The Battle Between Fortnite and Battlegrounds Continues

By Cecilia D'Anastasio on at

Since Fortnite announced its battle royale mode, there’s been a little, uh, tension between its developer Epic Games and the developer of that other battle royale game, PlayerUnknown’s Battlegrounds. What’s come next has felt a little like an arms race for accessibility, throughout which Fortnite’s free, console-supported battle royale mode is quickly gaining traction.

Prior to release, Battlegrounds developer BlueHole released a fierce statement about Epic Games’ upcoming free 100-man PvP survival mode, describing their concern that it would be “replicating the experience for which PUBG is known.” BlueHole’s fear wasn’t misplaced. Days later, when the new (and free) Fortnite mode was released, amid overwhelming praise for it, a few uncanny similarities jumped out at players: the lobby where players run around and shoot each other; the floating vehicle from which they float downwards; the hilly, green island on which they fight; the supply drops and, well, the general battle royale experience. Fortnite’s major innovation is its building mechanics, which has players mining materials and constructing forts to protect themselves.
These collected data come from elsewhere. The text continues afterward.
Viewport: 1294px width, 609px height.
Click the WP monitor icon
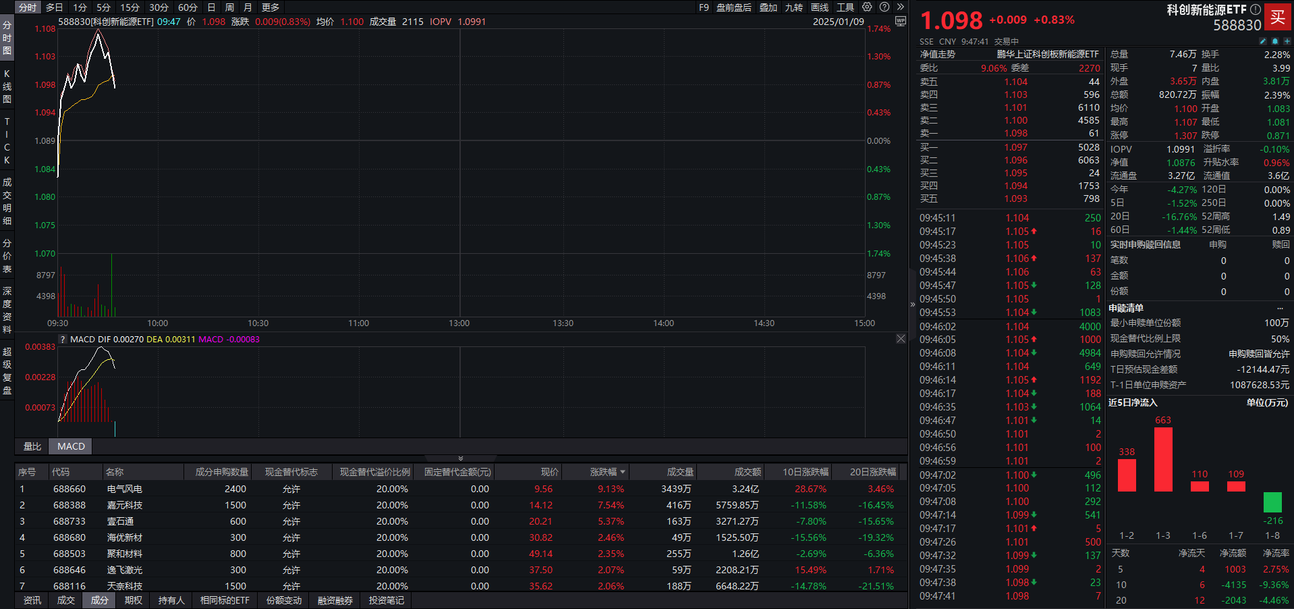(900, 21)
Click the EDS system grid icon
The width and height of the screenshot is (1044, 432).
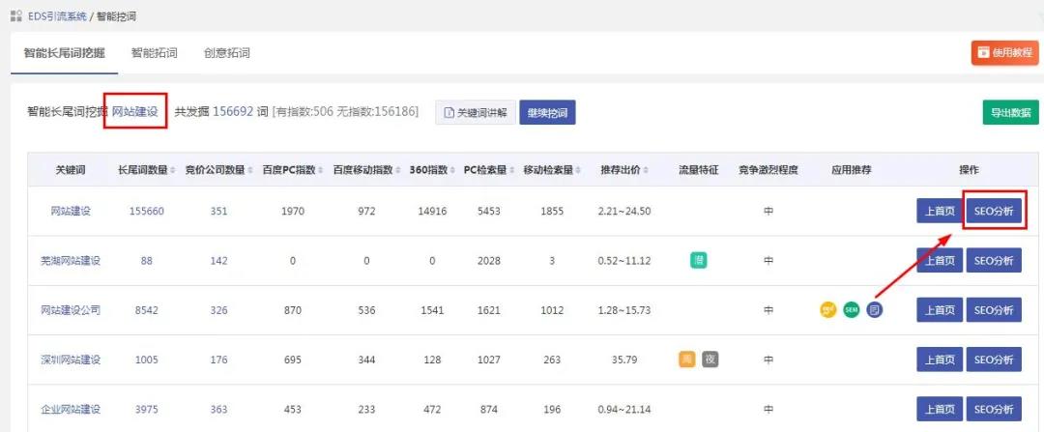(x=15, y=16)
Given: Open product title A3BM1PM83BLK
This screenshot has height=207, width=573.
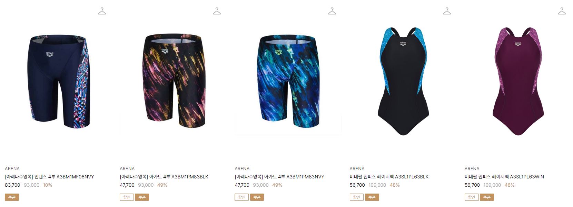Looking at the screenshot, I should click(x=164, y=177).
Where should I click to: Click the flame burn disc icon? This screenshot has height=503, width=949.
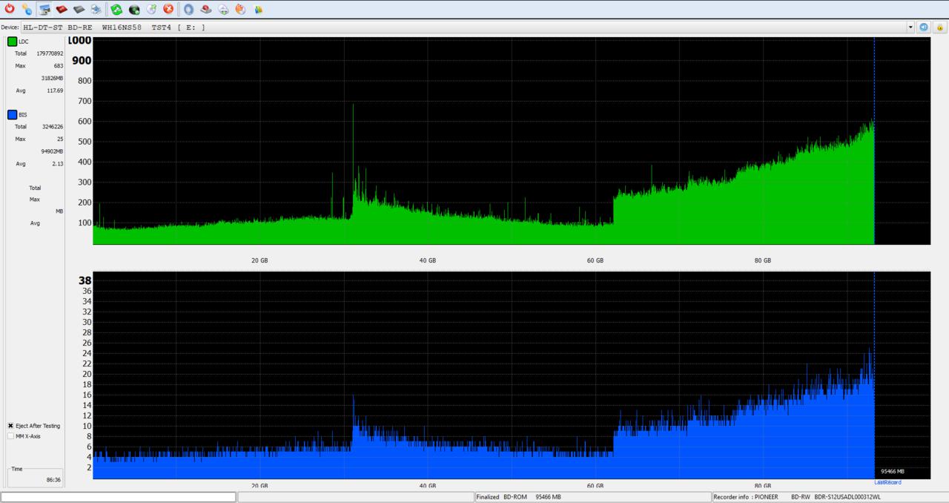click(x=240, y=9)
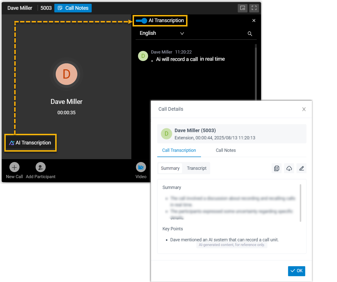Select the Summary view
337x282 pixels.
[170, 168]
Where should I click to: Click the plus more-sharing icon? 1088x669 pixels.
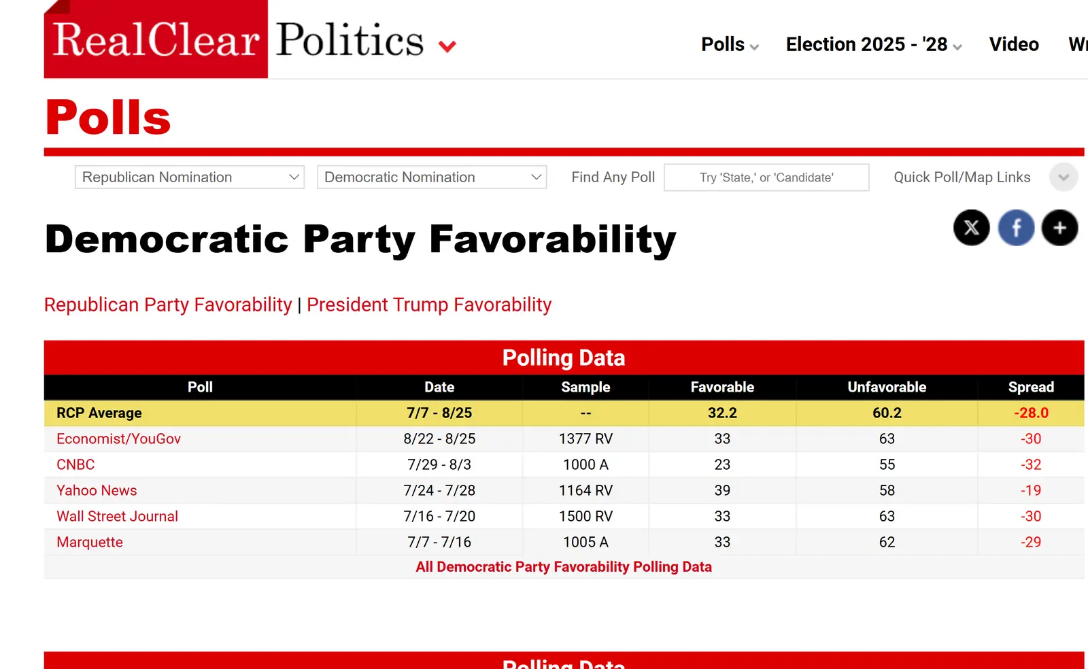tap(1059, 228)
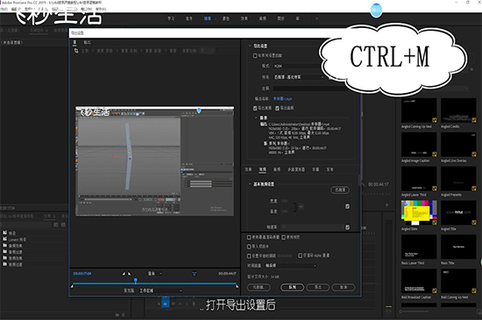482x320 pixels.
Task: Switch to the Output tab above the preview
Action: click(x=87, y=42)
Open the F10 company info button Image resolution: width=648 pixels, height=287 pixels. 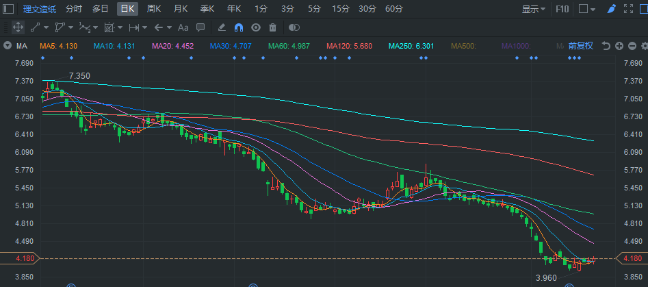coord(562,9)
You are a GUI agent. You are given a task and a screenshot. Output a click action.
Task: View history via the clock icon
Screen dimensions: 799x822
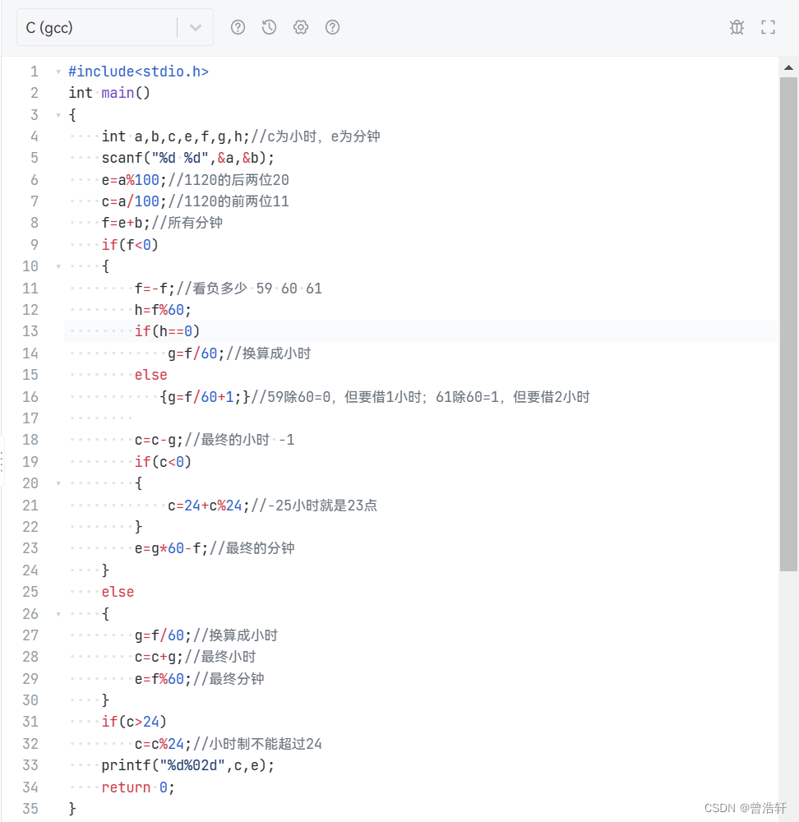(269, 27)
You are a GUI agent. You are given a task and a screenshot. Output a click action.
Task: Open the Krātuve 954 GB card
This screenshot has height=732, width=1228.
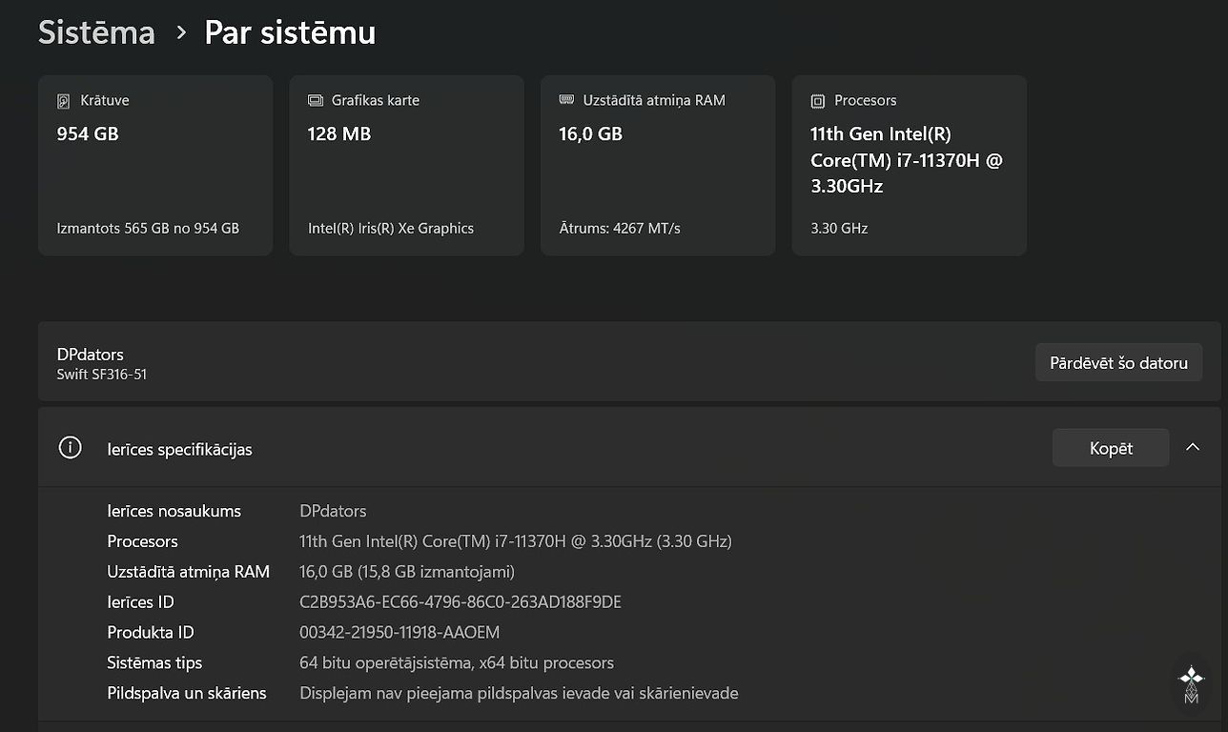pyautogui.click(x=155, y=166)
The mode is good. It’s faster-paced and simpler than Battlegrounds, which can sometimes feel a lot like gathering lots of items, moving from hiding place to hiding place and, twenty minutes later, getting head-shotted by someone you can’t even see. Also, it beat Battlegrounds, still in early access, to consoles. Crucially, PlayStation 4 players can now get in on a 2017 battle royale game (as of now, they won’t get Battlegrounds). In fact, Fortnite’s battle royale mode is the first big, new game of its kind to release on console, also beating out H1Z1 and The Culling.

Since Fortnite’s battle royale mode released, there’s been a feeling of competition among the two games, which is made awkward by the fact that developer Epic Games made the engine Battlegrounds runs off. On its first day, over one million players flooded Fortnite’s new mode, the game’s Twitter account bragged. About a week later, Fortnite’s player count exploded to 7 million, and in a few days, its Twitter account would boast of hitting 525,000 peak concurrent users. Two days later, Battlegrounds dev PlayerUnknown would screenshot his game’s 2 million peak concurrent users for a Twitter post, and, twenty minutes later, Fortnite would announce that 10 million people have played its battle royale mode.

Neither developer would comment on whether there’s an ongoing conversation between them.

JShredz, who moderates the Fortnite Battle Royale subreddit, says he’s seen an “overwhelming” number of posts on the subreddit from Battlegrounds veterans, indicating that some players have jumped ship. He gave Battlegrounds a spin a while back, but “never really got hooked due to some stability issues,” he said, referring to the game’s known connectivity issues. With Fortnite, he was “really, really hopeful they’d be able to bring what other BR games like PUBG and The Culling had been able to do well and integrate it within a lighter, friendlier, and generally sillier environment.” Since the battle royale mode came out, JShredz has completely forsaken the game’s main mode for it.

That “friendlier” environment extends to Fortnite battle royale’s learning curve. Redditer FinallyRage, who plays both Battlegrounds and Fortnite’s battle royale mode, says that it took him several Battlegrounds games to land a kill. With Fortnite, it took him just one. “PUBG is slower paced, it has a huge learning curve and half the time I don’t know why I died. [In Fortnite] BR it’s much easier to spot people and more of an action shooter. It’s a lot easier to get started in,” he told me. Also, he said, Fortnite’s games are faster, meaning he can play a round during a lunch break.

It’s unlikely that Fortnite will match Battlegrounds’ record-breaking number of concurrent players, but its rapid explosion in popularity says something about accessibility. Free, easy-to-grok and on several platforms, Fortnite’s battle royale mode is grabbing players who, for various reasons, felt disenchanted with Battlegrounds—or couldn’t play—despite its use of ideas that we’ve seen before.